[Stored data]
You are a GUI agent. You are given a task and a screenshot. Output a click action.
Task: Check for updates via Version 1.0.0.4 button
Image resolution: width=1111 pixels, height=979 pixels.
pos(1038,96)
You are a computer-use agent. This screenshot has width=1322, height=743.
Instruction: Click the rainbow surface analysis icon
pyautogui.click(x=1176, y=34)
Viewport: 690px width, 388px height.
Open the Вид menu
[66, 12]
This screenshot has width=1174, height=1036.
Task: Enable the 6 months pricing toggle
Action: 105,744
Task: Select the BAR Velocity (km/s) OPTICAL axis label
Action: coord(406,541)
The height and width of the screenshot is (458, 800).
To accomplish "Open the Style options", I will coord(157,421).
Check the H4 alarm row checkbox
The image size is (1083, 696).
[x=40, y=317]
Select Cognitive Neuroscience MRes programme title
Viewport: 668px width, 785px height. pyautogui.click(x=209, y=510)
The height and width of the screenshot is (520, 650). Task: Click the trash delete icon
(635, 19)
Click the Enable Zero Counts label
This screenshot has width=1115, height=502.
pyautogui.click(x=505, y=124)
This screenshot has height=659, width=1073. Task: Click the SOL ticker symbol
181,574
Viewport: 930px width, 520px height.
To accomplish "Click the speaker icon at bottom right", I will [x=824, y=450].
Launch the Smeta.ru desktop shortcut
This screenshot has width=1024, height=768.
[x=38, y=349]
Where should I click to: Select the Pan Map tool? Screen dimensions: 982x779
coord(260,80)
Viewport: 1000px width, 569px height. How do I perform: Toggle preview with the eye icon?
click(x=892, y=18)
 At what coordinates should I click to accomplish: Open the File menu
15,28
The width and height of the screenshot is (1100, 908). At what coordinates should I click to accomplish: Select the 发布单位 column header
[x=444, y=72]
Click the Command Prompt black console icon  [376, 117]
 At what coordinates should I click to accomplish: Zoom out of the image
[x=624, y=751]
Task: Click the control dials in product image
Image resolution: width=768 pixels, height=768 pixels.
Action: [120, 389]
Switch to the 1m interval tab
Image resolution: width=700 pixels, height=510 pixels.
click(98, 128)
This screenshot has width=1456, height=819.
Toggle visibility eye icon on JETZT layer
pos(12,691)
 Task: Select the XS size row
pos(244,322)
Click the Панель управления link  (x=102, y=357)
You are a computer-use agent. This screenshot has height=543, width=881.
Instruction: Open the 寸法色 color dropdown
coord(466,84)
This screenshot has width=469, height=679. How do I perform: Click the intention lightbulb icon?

● Work instructions: Reproduce only this range: the first line of the data above through the line with "Launch the Smeta.ru desktop shortcut", both included, exactly as written.

● Reply:
You are a GUI agent. You are given a task and a screenshot. Output a click action.
Task: Check for updates via Version 1.0.0.4 button
Image resolution: width=1111 pixels, height=979 pixels.
pos(1038,96)
You are a computer-use agent. This screenshot has width=1322, height=743.
Instruction: Click the rainbow surface analysis icon
pyautogui.click(x=1176, y=34)
Viewport: 690px width, 388px height.
Open the Вид menu
[66, 12]
This screenshot has width=1174, height=1036.
Task: Enable the 6 months pricing toggle
Action: 105,744
Task: Select the BAR Velocity (km/s) OPTICAL axis label
Action: coord(406,541)
The height and width of the screenshot is (458, 800).
To accomplish "Open the Style options", I will coord(157,421).
Check the H4 alarm row checkbox
The image size is (1083, 696).
[x=40, y=317]
Select Cognitive Neuroscience MRes programme title
Viewport: 668px width, 785px height. pyautogui.click(x=209, y=510)
The height and width of the screenshot is (520, 650). Task: Click the trash delete icon
(635, 19)
Click the Enable Zero Counts label
This screenshot has width=1115, height=502.
pyautogui.click(x=505, y=124)
This screenshot has height=659, width=1073. Task: Click the SOL ticker symbol
181,574
Viewport: 930px width, 520px height.
To accomplish "Click the speaker icon at bottom right", I will [x=824, y=450].
Launch the Smeta.ru desktop shortcut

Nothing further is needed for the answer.